Can data analytics aid in end-of-life care decisions?
When it comes to clinicians discussing end-of-life care with patients and their families, too often decisions must be made quickly. The reasons why are complex: Physicians often struggle to determine when and how to have these tough conversations.
Nearly 70% of physicians report that they have not been trained to discuss end-of-life care, and 73% of Medicare patients over the age of 65 have not discussed it with physicians, according to a JAMA study released in November 2016.
As data analytics plays a larger role in healthcare, some are wondering how it might help address these difficult decisions. Yet most health systems don’t have the technology capabilities and the corporate mindset to take a comprehensive look at end-of-life care that better serves patients, says Dan Hogan, founder and CEO of Medalogix.
“Most hospitals aren’t using data analysts or data-driven tools to look at end-of-life care and imminent decline,” says Hogan, whose company specializes in population health analytics-based solutions for end-of-life care.

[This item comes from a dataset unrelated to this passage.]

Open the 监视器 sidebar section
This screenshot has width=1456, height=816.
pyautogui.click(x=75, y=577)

He says that factors including increased readmissions, multi-episode hospital stays, and falls are part of a landscape of data that can help health systems identify patients who may need end-of-life conversations.

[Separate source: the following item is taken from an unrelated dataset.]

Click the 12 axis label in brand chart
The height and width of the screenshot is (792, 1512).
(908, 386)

“Many times, once a patient gets to the emergency department they are already imminent,” Hogan says. “At that point, the doctors may try to stabilize them and get them out the door, or they may have already missed their mark.”
Hogan adds that the data also allows systems to look at population statistics and make predictions on which patients in the future need hospice care.
“There’s the benefit of averted costs to hospitals,” Hogan says. “The real benefit lies in patients and families being satisfied with how they and their loved one is treated. They are very grateful for a higher level of care during that time.”